* [PROBLEM DESCRIPTION]:
From the entries below, gather every line containing the string "checkbox".

* [AVAILABLE RECORDS]:
▼
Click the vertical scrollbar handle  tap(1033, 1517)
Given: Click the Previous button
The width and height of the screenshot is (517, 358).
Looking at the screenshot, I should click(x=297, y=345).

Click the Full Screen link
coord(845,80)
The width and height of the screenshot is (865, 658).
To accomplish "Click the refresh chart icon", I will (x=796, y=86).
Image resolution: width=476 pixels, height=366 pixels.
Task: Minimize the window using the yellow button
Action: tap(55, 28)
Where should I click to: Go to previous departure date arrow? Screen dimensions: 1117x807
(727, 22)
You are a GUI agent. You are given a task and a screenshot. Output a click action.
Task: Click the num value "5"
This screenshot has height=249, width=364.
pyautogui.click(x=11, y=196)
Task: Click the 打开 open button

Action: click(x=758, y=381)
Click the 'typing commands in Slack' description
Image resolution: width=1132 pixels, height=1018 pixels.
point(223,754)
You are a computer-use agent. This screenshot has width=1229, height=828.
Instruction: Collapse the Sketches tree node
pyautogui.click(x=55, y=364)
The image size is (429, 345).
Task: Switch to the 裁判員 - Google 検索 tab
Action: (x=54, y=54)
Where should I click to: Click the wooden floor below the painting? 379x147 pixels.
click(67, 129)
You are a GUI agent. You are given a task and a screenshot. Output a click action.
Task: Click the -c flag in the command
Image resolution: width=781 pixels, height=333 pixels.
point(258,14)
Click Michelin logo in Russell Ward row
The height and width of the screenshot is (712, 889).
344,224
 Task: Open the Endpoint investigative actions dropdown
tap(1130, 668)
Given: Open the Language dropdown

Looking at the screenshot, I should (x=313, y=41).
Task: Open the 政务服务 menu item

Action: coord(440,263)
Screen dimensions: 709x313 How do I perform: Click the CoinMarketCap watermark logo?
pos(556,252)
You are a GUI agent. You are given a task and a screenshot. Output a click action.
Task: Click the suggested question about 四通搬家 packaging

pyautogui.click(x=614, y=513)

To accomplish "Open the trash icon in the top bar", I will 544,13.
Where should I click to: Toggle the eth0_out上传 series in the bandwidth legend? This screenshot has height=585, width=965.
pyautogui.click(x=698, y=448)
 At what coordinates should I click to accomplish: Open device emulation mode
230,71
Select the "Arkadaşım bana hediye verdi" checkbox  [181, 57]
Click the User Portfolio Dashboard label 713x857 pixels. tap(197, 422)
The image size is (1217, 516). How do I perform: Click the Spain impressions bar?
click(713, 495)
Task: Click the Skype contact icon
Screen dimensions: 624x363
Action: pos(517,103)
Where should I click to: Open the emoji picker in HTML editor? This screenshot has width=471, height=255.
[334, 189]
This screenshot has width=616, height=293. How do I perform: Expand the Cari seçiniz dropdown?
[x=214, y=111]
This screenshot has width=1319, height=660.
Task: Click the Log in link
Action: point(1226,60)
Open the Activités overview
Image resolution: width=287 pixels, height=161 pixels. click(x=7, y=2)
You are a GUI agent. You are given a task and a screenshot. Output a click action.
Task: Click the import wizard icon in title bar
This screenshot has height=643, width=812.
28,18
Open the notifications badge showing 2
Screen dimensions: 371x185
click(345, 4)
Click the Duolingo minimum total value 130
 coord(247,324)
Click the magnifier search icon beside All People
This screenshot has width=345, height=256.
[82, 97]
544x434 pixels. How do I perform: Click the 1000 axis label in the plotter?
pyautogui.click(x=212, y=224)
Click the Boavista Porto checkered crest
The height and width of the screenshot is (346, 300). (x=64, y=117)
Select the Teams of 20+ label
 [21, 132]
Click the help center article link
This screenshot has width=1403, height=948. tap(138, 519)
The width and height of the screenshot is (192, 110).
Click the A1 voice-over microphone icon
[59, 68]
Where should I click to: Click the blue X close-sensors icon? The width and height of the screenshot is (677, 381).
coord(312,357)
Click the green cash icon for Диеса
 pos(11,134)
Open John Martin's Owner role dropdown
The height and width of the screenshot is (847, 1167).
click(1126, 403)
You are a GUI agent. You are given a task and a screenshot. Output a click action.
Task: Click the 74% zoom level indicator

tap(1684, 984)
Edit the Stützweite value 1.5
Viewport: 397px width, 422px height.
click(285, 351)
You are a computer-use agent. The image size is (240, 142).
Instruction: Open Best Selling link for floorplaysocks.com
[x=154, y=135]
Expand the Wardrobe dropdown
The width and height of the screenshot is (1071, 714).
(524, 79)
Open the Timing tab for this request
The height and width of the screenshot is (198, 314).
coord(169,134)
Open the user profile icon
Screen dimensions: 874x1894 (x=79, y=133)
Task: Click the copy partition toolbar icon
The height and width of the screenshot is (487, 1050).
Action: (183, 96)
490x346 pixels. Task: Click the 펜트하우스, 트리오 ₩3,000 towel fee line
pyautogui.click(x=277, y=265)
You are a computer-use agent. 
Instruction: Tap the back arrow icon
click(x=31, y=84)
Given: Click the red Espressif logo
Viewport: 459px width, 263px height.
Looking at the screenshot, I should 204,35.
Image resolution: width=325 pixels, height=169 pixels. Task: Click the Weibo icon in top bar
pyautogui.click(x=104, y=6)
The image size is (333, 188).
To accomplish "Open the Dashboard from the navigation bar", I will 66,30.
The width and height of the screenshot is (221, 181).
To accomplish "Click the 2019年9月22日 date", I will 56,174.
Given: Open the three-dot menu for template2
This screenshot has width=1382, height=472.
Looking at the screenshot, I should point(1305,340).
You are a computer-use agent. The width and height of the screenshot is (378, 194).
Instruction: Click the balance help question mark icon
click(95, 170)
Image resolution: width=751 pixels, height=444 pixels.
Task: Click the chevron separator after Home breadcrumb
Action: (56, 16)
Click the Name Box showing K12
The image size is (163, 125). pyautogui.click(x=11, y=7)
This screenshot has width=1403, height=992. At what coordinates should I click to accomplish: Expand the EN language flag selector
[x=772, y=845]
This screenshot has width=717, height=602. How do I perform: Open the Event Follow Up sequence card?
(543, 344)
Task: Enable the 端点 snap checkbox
▲
* [RESPONSE TO THIS EXERCISE]:
Select the "Arkadaşım bana hediye verdi" checkbox  [181, 57]
Task: Enable the 端点 snap checkbox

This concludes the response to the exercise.